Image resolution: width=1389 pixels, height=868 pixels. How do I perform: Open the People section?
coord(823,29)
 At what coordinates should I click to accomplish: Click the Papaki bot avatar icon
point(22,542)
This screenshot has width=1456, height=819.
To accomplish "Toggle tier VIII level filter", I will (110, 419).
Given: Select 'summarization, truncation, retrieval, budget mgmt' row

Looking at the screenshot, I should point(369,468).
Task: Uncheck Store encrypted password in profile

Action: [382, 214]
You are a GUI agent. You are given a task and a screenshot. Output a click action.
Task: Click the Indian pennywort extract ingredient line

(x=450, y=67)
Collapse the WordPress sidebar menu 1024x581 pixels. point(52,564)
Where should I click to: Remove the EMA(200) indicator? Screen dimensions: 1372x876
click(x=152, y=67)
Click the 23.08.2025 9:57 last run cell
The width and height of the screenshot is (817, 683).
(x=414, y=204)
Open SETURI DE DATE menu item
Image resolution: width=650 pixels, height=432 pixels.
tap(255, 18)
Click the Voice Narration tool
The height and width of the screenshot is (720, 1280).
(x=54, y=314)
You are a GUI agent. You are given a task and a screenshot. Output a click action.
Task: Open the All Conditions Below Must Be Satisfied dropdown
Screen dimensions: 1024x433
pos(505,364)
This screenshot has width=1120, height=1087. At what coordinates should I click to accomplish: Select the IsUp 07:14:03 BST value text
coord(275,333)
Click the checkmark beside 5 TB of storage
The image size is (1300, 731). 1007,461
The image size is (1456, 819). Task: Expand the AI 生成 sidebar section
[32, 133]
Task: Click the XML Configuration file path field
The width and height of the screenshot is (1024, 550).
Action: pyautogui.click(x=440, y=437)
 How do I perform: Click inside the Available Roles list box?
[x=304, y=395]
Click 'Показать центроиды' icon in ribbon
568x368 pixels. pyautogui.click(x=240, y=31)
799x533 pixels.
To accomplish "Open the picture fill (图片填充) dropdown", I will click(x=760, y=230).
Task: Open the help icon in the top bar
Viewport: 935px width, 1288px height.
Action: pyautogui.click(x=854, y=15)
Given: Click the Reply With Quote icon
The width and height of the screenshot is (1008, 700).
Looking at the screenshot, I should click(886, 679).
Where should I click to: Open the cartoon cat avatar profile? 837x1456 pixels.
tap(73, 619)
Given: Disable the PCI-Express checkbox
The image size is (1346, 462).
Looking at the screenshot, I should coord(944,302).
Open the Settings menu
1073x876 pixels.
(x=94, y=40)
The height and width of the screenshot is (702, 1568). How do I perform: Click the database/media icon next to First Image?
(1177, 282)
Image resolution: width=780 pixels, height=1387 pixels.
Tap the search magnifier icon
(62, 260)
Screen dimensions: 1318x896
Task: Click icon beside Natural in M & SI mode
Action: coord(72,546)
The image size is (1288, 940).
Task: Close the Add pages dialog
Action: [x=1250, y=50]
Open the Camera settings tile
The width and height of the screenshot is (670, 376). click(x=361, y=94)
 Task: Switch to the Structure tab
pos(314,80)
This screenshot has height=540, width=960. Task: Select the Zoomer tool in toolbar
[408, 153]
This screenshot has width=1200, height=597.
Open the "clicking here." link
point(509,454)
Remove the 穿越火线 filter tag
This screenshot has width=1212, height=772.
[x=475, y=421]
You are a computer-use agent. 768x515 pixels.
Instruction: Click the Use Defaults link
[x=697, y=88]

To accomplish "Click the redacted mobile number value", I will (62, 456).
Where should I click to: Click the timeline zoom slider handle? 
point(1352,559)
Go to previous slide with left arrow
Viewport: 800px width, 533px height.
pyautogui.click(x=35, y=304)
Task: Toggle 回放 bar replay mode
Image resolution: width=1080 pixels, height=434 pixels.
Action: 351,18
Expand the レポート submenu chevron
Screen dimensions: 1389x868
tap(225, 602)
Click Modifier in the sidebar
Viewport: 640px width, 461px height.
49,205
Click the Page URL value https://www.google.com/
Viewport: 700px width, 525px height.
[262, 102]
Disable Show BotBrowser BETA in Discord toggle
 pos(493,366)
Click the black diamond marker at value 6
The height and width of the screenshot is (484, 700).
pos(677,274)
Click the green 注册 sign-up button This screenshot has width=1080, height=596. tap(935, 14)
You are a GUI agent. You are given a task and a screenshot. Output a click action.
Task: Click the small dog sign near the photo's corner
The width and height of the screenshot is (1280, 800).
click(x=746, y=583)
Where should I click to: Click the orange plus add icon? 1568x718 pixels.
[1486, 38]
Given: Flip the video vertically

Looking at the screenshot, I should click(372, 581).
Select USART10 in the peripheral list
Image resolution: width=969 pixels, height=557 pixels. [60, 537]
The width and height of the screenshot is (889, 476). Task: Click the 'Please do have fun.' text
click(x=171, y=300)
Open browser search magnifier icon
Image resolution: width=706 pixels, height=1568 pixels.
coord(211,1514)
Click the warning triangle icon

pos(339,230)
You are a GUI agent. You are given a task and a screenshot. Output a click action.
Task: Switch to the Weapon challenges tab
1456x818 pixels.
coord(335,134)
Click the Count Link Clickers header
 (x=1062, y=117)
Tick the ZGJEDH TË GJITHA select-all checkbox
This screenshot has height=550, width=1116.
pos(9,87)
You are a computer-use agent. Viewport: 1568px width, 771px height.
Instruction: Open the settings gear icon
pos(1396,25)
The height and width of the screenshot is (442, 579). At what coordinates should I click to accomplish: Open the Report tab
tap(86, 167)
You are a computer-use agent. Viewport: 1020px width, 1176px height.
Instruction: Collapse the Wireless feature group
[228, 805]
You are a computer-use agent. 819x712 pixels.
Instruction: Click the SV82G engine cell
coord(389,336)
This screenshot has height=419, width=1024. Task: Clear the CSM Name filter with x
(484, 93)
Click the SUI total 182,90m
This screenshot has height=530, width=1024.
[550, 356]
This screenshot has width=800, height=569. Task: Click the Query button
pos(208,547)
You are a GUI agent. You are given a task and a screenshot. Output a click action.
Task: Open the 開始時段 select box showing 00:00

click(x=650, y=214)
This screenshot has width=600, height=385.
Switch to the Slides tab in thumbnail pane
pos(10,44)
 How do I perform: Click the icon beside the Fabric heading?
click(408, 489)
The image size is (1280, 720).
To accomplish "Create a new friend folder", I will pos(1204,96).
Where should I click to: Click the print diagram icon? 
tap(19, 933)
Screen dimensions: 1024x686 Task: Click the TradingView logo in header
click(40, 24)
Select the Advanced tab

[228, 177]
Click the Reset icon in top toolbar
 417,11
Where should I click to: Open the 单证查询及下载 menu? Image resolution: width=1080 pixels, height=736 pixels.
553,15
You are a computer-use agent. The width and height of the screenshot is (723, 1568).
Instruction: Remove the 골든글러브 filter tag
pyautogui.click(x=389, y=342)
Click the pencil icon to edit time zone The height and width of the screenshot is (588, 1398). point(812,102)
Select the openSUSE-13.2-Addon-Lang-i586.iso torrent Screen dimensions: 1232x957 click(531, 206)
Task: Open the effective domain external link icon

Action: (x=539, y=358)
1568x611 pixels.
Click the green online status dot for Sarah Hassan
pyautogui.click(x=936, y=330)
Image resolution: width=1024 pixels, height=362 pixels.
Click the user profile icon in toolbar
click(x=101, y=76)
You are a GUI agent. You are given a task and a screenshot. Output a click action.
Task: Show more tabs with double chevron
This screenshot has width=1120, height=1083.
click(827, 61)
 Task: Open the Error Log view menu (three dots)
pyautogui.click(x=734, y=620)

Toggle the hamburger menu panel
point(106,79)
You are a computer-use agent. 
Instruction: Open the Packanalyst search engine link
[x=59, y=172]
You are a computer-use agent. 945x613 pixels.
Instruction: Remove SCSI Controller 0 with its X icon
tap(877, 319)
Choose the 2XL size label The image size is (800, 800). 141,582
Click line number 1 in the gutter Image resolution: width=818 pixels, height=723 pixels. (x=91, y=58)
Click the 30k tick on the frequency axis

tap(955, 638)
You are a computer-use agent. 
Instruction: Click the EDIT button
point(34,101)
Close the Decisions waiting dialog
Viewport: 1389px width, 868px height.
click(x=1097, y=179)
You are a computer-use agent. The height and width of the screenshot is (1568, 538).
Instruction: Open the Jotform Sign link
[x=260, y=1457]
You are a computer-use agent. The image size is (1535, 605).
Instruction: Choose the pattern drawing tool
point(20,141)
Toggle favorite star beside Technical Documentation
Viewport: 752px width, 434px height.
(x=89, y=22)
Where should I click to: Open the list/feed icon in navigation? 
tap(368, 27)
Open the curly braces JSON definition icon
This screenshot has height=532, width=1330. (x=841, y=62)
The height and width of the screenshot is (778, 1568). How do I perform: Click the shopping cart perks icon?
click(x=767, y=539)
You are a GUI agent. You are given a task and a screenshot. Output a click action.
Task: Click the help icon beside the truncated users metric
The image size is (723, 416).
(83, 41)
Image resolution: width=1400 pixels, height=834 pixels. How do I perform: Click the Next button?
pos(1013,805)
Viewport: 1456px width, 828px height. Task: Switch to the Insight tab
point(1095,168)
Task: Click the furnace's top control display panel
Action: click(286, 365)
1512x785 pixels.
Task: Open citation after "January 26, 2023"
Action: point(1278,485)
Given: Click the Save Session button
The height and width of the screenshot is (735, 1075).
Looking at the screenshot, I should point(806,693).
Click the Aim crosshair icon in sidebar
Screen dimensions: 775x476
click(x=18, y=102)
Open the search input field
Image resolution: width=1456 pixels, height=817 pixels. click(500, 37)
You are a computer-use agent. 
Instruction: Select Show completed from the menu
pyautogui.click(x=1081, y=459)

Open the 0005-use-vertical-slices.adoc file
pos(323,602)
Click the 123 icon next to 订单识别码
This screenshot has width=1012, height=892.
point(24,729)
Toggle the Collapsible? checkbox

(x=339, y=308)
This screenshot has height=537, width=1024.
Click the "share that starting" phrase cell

> _WHAT IS BEING ASKED_
Copy each line of the entries in which the string "dropdown" is found.

> _TASK OUTPUT_
Task: Open the All Conditions Below Must Be Satisfied dropdown
To accomplish "Open the picture fill (图片填充) dropdown", I will click(x=760, y=230).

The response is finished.